“The Government’s determination to allow beef bulls to run loose on public footpaths . . . .”

- C. Caulfield, New Scientist 30 July.
On reading that I got a mental picture of cartoonist Giles’s grandmother leaping over a hedge, pursued by a raging bull.
The Conservation lobby is now a force to be reckoned with during discussions on the Wildlife & Countryside Bill. But, when less important issues like Beef bulls are argued about at the expense of the desperate plight of many of our native plants and animals (and the threatened habitats that support them) – it enables those who oppose all measure of control over land to discredit the Conservationists. Maybe Conservation organisations need to prioritise and choose their battlegrounds?
The Farmer’s Guardian doesn’t hold back . . “All the farmer-haters are jumping on the band-wagon, the long-haired, unwashed, sandal brigade in its constant search for something to protest about . . . .” etc.
With hindsight, it was a fundamental mistake for politicians to try resolving problems relating to greater access to farmland, alongside issues relating to habitat preservation. Voluntary groups are proud of having made Conservation a political issue, but this is already having repercussions. Upland farmers in North Wales, many embracing Welsh Nationalism, seek to limit access across their land to holiday-makers. The tradition of mass trespass by the landless peasants may be part of our folk-lore, but many Welsh farmers now ask – ‘Who today is master and who is servant?’ Today’s landless peasants arrive in the summer driving new VW camper vans, bought from urban levels of income. Having worked their 40 hour week they leave the polluted cities seeking fresh country air.
But let’s get back to the Red Herring. Imagine a Civil Servant in London negotiating to ban dairy bulls from fields traversed by public footpaths ( a sensible move), it probably seems logical to ban all bulls and have done with it. Logical but unworkable. For to state what is apparently not widely understood, there are bulls and there are bulls. There are

Dairy bulls (Fresian, Jersey) of sneaky and uncertain temperament who no-one in their right mind would go near, and there are recognised Beef bulls (Devon, Galloway, Hereford) of a placid and benign disposition. Personally, given the choice of letting the children amble though our Hereford herd, or sending them across the main road to our village ship, I’d choose the herd every time.

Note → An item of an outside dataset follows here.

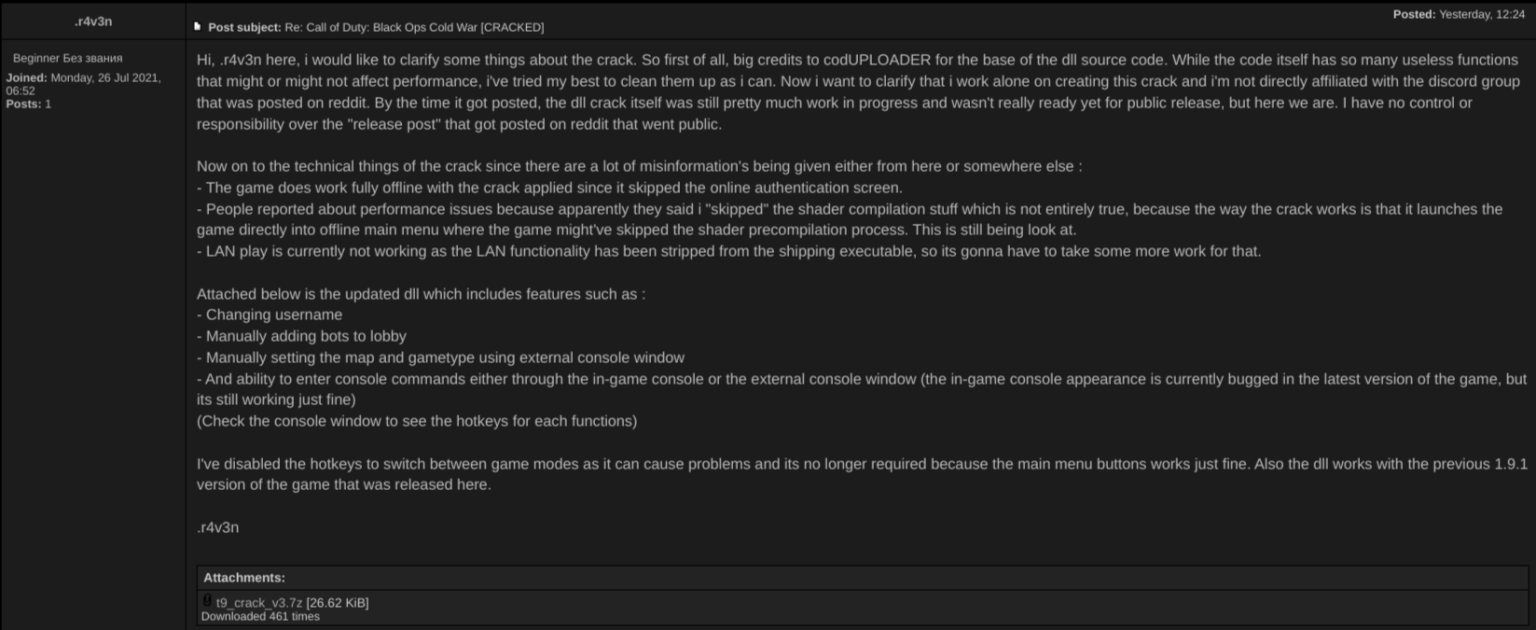Click the Beginner rank label under author
This screenshot has height=630, width=1536.
68,58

Over our boundary hedge, I see the neighbour’s 15 hectare permanent pasture and a splendid herd of suckler cows and calves grazing away the Summer days, accompanied by a stately Hereford sire known as Edward. Every day he does his rounds, scenting any female about to come on heat (when she’s said to be ‘bulling’). You’ll see old Edward quietly grazing beside this one cow all day then, at the exact moment she’s ready, he’s there to serve her. The only time our elderly neighbour needs to get involved is if a cow falls ill and maybe needs the Vet.
Across the middle of this field runs a public footpath. Imagine a law suddenly bans all beef bulls from such a field? They could maybe slap a double post and rail fence down the middle of the field, an eye-sore even if affordable, and the ungrazed path would soon become overgrown as walkers pass this way only two three times a year. They’d have to pen Edward near the farmhouse, watch out several times a day for any ‘bulling’ cow and then bring her to the bull. Easy enough with a milking herd which comes in twice a day anyway, but for an elderly couple to individually round up a wayward bulling cow and drive her away from the herd (when every

instinct tells her to stay) – impossible. So they’d join the exodus away from beef and let a contractor plough up those grasses, herbs and wild flowers and plant barley instead.

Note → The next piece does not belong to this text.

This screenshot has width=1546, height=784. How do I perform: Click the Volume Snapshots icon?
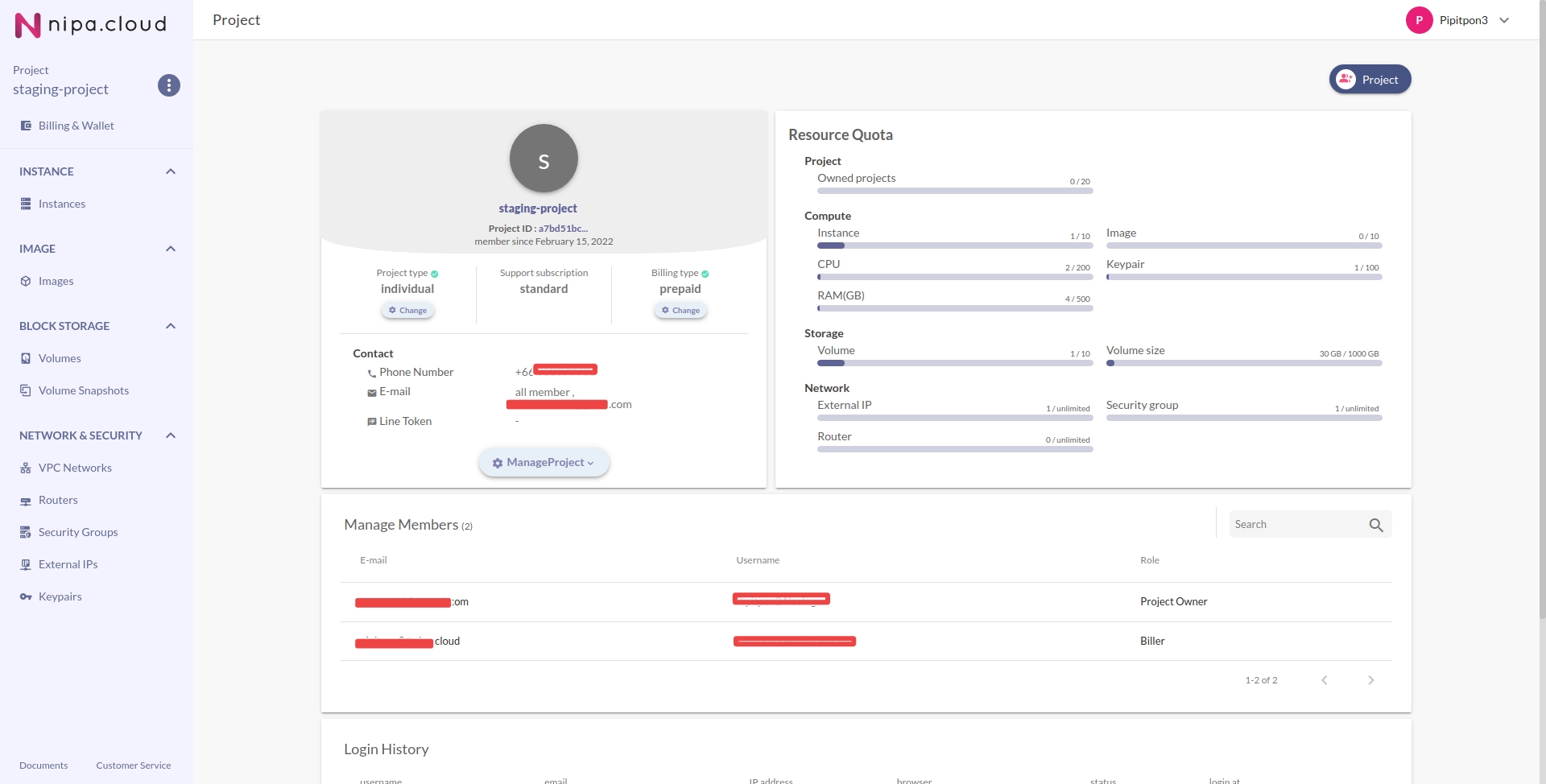click(x=26, y=390)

But should they really be faced with such a choice simply for a few holidaymakers to walk the field occasionally. Not that many would. Who’d choose to stroll across a barley field when walkers yearn for rolling pastures, buttercups and foxgloves, unkempt winding hedges and shady broadleaved trees? So beware ill-considered legislation which inadvertently speeds the destruction of the traditional landscape we love.

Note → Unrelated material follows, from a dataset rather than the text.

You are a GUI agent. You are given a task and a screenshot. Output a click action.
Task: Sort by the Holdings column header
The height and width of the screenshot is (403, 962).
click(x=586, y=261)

Many of our native species, and the habitats they depend on, are perilously near extinction, yet this appalling fact has been lost in the general melée, and out of the resulting shambles emerges a toothless piece of legislation. The Conservation lobby has proved that it is a force to be reckoned with – is it too much to ask the various pressure groups to unite and focus on saving endangered species from extinction?